• _YOUR TASK_: Please return the data word for word and leave out any picture it contains.

• _INPUT MATERIAL_:
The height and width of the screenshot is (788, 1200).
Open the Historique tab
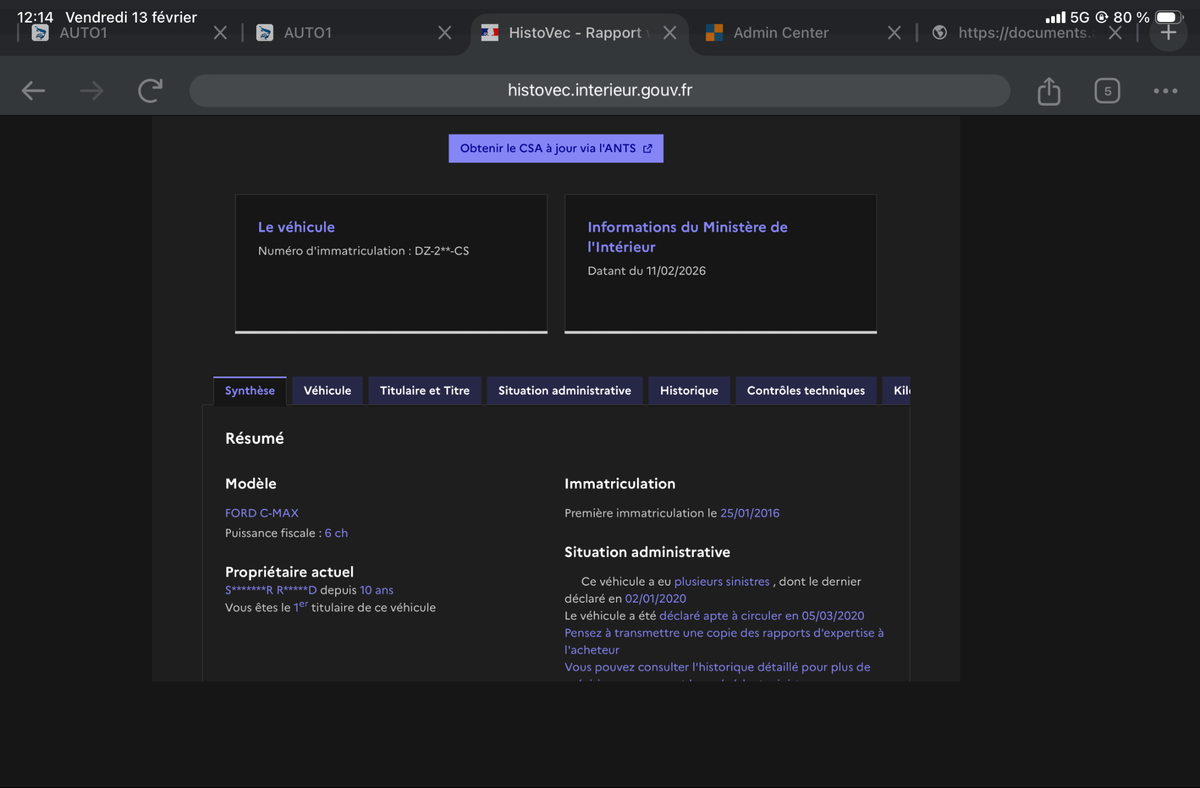688,391
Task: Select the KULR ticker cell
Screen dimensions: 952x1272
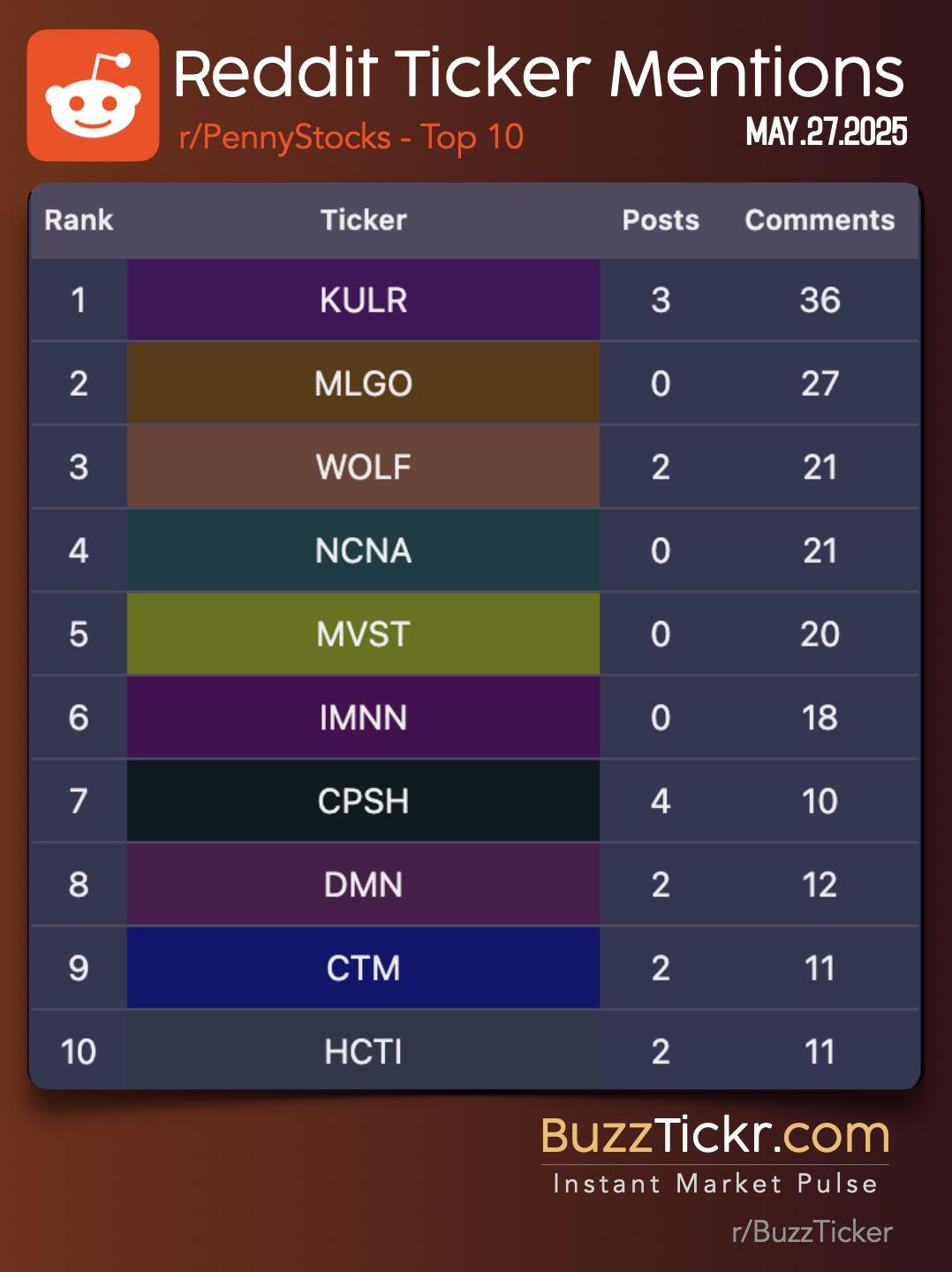Action: (x=363, y=299)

• _WRITTEN ANSWER_:
The height and width of the screenshot is (788, 1200).
Open the Historique tab
688,391
Task: Select the KULR ticker cell
Screen dimensions: 952x1272
Action: (x=363, y=299)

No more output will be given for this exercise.